Earlier this week Standard and Poor’s released a headline-grabbing report on global corporate borrowing. The report estimates that there will be $53 trillion in new corporate borrowing between now and 2017. Of that $53 trillion, Chinese corporations will account for a whopping $17.6 trillion, 33 percent of the total.
When you dig into the details you see that the report gives both a high and a low estimate for debt growth over the period. The low estimate is still quite high, 15.6 trillion in new borrowing compared to 17.6 in the high estimate. The low estimate assumes that debt will grow at the same rate as nominal GDP over the period, 11.5 percent (8.4 percent real). The high estimate assumes that corporate debt will grow at 1.2 times the nominal GDP growth rate.

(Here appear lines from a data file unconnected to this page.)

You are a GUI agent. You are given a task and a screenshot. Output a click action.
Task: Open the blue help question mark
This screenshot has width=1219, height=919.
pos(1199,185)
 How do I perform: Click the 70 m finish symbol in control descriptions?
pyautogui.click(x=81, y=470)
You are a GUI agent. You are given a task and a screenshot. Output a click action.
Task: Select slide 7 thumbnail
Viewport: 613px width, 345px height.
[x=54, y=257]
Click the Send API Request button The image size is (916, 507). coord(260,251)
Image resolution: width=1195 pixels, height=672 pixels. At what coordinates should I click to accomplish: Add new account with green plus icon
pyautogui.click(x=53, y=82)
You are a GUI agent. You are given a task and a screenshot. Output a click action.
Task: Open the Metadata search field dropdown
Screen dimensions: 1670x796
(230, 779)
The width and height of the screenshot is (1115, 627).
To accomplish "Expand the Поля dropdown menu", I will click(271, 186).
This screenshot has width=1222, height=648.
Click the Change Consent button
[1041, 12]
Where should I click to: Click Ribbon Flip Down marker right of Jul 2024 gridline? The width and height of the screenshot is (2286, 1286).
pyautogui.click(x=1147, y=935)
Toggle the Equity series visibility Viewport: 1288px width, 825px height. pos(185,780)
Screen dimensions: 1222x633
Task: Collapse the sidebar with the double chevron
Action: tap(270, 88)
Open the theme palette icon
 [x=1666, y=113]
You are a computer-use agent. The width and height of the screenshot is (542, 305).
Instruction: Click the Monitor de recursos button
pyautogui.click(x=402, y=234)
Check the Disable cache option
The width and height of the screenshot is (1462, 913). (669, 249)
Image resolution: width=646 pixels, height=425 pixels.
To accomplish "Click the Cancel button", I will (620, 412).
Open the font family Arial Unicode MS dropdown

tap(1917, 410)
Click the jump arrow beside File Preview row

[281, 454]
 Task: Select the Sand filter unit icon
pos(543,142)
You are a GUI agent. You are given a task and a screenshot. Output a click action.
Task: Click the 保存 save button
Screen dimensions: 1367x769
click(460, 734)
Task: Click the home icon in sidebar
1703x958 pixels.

The projected growth in debt demand as well as the remaining stock of existing debt implies a debt-to-GDP estimate for China in 2017 in the 136 to 150 percent range. There are, however, some problems with this methodology. The nominal growth rates are based off the IMF’s April World Economic Outlook projections. Given the recent spate of growth downgrades by most analysts, it’s likely that the IMF’s projections for China are a bit on the high side. So while corporate debt may very well grow faster than the nominal GDP rate, nominal GDP growth is likely to be lower than the IMF’s projected 11.5 percent.
Nevertheless, the scale of new borrowing over the next five years is staggering. Even at the low estimate, Chinese companies will borrow 24 percent more than what S&P estimates companies in the United States will borrow. This is quite unusual given that these same projections show that the US economy will still be 50 percent larger and with a much higher level of per capita income. The positive relationship between per capita income and levels of credit is well-established, with financial deepening occurring as countries develop.
As we’ve noted many times before on this blog, the artificially low cost of capital in China incentivizes excess borrowing. With both lending and borrowing interest rates below what would prevail at market levels, credit to GDP has grown rapidly in recent years.
One way to estimate the degree of excess borrowing that will be undertaken by Chinese corporations over the next five years is to look at the corporate debt to GDP ratios of China’s economic comparators. The average corporate debt to GDP ratio for the BRICS (excluding China) is 75 percent. Taking the lower estimate for China from the Standard & Poor’s report (136 percent) and calculating the difference in borrowing if China adhered to the BRICS average results in an estimate of $8.2 trillion in excess borrowing. This is over 50 percent of China’s projected borrowing in the 2013–17 period.
As a spot check, let’s substitute in a different country as a comparator. South Korea, has followed a similar economic development model to China, but is considerably more developed economically. It currently has a corporate debt to GDP ratio of around 100 percent. Assuming that China should borrow at a rate similar to South Korea, over the next five years there will be $4.8 trillion in excess borrowing. This is over 30 percent of China’s projected borrowing in the 2013–17 period.
None of this is to say that China is on the verge of a debt meltdown. Many Chinese enterprises, especially private enterprises, have relatively healthy interest coverage ratios. It does, however, call attention to the sheer volume of corporate debt that is on pace to be issued over the next several years. If you believe that market interest rates are important to allocating capital correctly, you should be concerned at the scale of debt being issued in a distorted environment.